The function `fixef` extracts the estimates for the fixed effects, the function `ranef` extracts the estimates for the random deviations from the population intercept for each individual. The `ranef`-object is a list with one element for each random factor in the model. We can extract the random effects for each ring using the `$Ring` notation.
```{r}
round(fixef(mod), 3)
head(ranef(mod)$Ring) # print the first 6 Ring effects
```
## Restricted maximum likelihood estimation (REML)
<!-- we have not yet explained the ML-method. in the old book, chapter 5. we need to find a place for ML-method-->
For a mixed model the restricted maximum likelihood method is used by default instead of the maximum likelihood (ML) method. The reason is that the ML-method underestimates the variance parameters because this method assumes that the fixed parameters are known without uncertainty when estimating the variance parameters. However, the estimates of the fixed effects have uncertainty. The REML method uses a mathematical trick to make the estimates for the variance parameters independent of the estimates for the fixed effects. We recommend reading the very understandable description of the REML method in @Zuur.2009. For our purposes, the relevant difference between the two methods is that the ML-estimates are unbiased for the fixed effects but biased for the random effects, whereas the REML-estimates are biased for the fixed effects and unbiased for the random effects. However, when sample size is large compared to the number of model parameters, the differences between the ML- and REML-estimates become negligible. As a guideline, use REML if the interest is in the random effects (variance parameters), and ML if the interest is in the fixed effects.
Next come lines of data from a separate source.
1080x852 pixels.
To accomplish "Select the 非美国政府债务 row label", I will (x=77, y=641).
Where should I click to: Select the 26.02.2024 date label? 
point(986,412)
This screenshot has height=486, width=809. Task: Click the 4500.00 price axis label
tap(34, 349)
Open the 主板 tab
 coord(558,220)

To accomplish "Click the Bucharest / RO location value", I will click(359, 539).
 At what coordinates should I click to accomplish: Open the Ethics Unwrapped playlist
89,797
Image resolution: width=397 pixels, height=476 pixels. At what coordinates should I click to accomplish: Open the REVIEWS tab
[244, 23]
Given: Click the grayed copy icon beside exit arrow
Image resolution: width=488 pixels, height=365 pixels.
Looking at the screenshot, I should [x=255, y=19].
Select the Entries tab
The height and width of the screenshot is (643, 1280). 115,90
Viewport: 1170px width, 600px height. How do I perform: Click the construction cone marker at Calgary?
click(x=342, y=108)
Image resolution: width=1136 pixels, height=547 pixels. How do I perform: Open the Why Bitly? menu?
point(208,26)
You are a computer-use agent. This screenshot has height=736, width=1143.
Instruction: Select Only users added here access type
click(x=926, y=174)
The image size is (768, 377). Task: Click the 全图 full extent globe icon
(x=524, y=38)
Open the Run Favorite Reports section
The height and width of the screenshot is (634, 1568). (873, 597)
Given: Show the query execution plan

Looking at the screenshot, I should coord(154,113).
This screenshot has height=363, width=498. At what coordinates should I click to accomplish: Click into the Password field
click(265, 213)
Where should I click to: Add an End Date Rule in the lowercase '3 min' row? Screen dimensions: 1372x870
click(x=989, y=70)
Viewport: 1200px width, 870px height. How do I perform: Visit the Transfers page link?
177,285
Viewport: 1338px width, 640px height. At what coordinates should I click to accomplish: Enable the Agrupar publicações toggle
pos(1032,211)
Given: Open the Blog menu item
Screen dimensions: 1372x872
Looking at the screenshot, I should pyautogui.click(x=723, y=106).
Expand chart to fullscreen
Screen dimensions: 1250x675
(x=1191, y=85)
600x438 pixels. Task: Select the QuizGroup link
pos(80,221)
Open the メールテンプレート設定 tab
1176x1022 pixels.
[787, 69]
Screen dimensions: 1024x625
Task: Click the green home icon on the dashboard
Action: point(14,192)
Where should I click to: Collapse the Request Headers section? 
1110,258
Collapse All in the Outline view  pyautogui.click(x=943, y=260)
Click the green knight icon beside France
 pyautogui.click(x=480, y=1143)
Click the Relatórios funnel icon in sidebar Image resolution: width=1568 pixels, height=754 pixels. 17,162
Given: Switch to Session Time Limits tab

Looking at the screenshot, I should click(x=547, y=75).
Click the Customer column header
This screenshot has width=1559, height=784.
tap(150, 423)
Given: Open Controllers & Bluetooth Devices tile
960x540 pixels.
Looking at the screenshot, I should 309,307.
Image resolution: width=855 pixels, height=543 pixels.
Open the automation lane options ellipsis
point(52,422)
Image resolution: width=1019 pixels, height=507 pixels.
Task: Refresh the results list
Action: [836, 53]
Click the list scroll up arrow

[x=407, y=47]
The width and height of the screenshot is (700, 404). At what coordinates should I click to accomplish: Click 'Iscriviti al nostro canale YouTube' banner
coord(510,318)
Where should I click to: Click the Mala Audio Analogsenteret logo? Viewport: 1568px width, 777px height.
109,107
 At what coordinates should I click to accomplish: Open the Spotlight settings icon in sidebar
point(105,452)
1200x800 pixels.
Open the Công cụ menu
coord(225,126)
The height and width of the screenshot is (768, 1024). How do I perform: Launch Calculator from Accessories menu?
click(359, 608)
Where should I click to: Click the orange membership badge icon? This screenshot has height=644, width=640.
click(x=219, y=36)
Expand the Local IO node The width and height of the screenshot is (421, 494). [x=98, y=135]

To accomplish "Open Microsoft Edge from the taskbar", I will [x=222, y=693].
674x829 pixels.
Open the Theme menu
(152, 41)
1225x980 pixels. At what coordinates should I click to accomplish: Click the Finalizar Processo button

The estimation method can be chosen by setting the argument ‘REML’ to ‘FALSE’ (default is ‘TRUE’).
```{r}
mod <- lmer(log(totCort) ~ Implant + days + Implant:days + (1|Ring),
data=dat, REML=FALSE) # using ML
```
When we fit the model by `stan_lmer` from the rstanarm-package or `brm` from the brms-package, i.e., using the Bayes theorem instead of ML or REML, we do not have to care about this choice (of course!). The result from a Bayesian analyses is unbiased for all parameters (at least from a mathematical point of view - also parameters from a Bayesian model can be biased if the model violates assumptions or is confounded).